(Work to be completed): Copy out each line of the material below that contains the word "resolution".

####################

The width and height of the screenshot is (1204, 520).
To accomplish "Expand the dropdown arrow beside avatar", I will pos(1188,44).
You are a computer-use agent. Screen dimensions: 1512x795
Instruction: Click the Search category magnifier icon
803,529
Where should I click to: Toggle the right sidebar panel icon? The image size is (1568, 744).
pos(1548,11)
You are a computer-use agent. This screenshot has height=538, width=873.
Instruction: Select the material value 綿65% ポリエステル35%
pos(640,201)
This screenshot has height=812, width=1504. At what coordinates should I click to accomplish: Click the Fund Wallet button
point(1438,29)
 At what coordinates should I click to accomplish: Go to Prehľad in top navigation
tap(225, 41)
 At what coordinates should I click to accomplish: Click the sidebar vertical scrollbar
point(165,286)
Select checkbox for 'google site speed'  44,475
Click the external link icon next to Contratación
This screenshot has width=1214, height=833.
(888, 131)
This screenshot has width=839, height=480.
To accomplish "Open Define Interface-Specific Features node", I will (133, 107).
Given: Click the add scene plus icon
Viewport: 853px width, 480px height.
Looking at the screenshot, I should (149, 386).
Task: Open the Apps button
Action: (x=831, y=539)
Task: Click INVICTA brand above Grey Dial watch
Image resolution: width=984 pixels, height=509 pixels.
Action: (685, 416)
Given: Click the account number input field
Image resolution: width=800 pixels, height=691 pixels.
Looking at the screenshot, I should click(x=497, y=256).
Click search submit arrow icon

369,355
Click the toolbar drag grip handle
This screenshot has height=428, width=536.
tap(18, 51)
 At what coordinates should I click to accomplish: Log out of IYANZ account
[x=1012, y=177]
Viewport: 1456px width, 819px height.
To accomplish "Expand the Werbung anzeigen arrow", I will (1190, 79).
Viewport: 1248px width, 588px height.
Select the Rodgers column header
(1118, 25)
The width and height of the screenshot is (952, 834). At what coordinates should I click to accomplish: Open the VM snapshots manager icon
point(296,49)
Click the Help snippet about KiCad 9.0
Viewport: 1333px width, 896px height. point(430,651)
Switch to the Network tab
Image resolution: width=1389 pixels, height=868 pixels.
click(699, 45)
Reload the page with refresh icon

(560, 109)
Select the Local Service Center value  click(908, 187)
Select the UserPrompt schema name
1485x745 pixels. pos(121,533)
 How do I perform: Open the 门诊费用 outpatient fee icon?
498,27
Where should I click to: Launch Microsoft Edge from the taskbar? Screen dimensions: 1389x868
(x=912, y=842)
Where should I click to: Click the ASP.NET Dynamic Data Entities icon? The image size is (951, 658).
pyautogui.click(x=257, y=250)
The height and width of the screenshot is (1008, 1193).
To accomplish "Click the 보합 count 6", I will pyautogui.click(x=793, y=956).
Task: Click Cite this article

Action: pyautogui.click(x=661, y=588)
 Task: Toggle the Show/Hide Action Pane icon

####################

(Reply):
Image resolution: width=984 pixels, height=509 pixels.
Image resolution: width=800 pixels, height=691 pixels.
Image resolution: width=1389 pixels, height=868 pixels.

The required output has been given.